ACTIVITY. Below are entries. Reproduce exactly the lines between the line holding "Screenshot is 1512x2420." and the line holding "Fred Camper’s Seeking Brakhage (26, 2521)", inclusive, and only those.

──────── SOURCE DATA ────────

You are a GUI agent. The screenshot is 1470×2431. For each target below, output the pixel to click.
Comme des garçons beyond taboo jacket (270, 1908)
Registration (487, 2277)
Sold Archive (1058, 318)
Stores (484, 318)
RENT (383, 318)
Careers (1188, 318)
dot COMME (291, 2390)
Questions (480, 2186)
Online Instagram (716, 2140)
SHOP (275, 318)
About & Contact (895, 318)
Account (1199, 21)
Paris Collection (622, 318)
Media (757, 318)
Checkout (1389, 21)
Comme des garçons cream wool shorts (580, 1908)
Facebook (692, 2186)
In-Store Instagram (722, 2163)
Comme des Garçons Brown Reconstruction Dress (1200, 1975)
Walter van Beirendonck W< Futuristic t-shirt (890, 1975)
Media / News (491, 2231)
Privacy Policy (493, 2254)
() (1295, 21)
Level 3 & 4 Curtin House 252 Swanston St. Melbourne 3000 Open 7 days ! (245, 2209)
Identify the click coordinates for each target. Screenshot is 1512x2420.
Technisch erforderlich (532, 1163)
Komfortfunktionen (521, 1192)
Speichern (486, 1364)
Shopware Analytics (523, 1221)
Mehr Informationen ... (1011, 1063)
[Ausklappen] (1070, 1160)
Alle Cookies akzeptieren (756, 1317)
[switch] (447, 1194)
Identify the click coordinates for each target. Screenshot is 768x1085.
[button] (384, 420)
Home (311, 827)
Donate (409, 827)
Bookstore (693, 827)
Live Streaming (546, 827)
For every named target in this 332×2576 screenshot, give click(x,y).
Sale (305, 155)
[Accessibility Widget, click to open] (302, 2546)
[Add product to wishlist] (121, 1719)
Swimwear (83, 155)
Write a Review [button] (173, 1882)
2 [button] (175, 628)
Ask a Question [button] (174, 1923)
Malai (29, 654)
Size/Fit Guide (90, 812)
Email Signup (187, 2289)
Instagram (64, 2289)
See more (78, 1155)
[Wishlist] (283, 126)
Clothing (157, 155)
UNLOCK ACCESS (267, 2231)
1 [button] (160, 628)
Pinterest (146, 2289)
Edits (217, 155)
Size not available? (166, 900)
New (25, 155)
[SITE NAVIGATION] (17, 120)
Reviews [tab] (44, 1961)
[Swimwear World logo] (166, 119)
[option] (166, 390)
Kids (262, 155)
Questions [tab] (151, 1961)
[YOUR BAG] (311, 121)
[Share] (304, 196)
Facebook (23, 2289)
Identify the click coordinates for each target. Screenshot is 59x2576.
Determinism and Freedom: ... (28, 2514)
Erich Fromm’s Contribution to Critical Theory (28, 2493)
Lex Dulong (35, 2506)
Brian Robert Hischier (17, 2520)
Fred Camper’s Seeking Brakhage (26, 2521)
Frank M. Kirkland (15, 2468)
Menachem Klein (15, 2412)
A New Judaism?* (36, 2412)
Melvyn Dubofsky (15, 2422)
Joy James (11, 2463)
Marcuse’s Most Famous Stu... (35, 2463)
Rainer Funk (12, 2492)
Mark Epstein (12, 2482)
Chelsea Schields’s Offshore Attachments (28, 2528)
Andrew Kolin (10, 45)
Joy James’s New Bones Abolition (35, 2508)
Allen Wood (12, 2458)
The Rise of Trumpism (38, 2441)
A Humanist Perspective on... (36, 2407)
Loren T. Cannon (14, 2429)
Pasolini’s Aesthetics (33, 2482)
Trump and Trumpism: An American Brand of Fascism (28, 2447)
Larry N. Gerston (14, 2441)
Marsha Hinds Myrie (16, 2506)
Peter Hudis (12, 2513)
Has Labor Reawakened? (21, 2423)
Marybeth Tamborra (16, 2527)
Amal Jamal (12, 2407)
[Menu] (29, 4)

────────

EXPECTED ANSWER.
Identify the click coordinates for each target. Screenshot is 1512x2420.
Technisch erforderlich (532, 1163)
Komfortfunktionen (521, 1192)
Speichern (486, 1364)
Shopware Analytics (523, 1221)
Mehr Informationen ... (1011, 1063)
[Ausklappen] (1070, 1160)
Alle Cookies akzeptieren (756, 1317)
[switch] (447, 1194)
Identify the click coordinates for each target. Screenshot is 768x1085.
[button] (384, 420)
Home (311, 827)
Donate (409, 827)
Bookstore (693, 827)
Live Streaming (546, 827)
For every named target in this 332×2576 screenshot, give click(x,y).
Sale (305, 155)
[Accessibility Widget, click to open] (302, 2546)
[Add product to wishlist] (121, 1719)
Swimwear (83, 155)
Write a Review [button] (173, 1882)
2 [button] (175, 628)
Ask a Question [button] (174, 1923)
Malai (29, 654)
Size/Fit Guide (90, 812)
Email Signup (187, 2289)
Instagram (64, 2289)
See more (78, 1155)
[Wishlist] (283, 126)
Clothing (157, 155)
UNLOCK ACCESS (267, 2231)
1 [button] (160, 628)
Pinterest (146, 2289)
Edits (217, 155)
Size not available? (166, 900)
New (25, 155)
[SITE NAVIGATION] (17, 120)
Reviews [tab] (44, 1961)
[Swimwear World logo] (166, 119)
[option] (166, 390)
Kids (262, 155)
Questions [tab] (151, 1961)
[YOUR BAG] (311, 121)
[Share] (304, 196)
Facebook (23, 2289)
Identify the click coordinates for each target. Screenshot is 59x2576.
Determinism and Freedom: ... (28, 2514)
Erich Fromm’s Contribution to Critical Theory (28, 2493)
Lex Dulong (35, 2506)
Brian Robert Hischier (17, 2520)
Fred Camper’s Seeking Brakhage (26, 2521)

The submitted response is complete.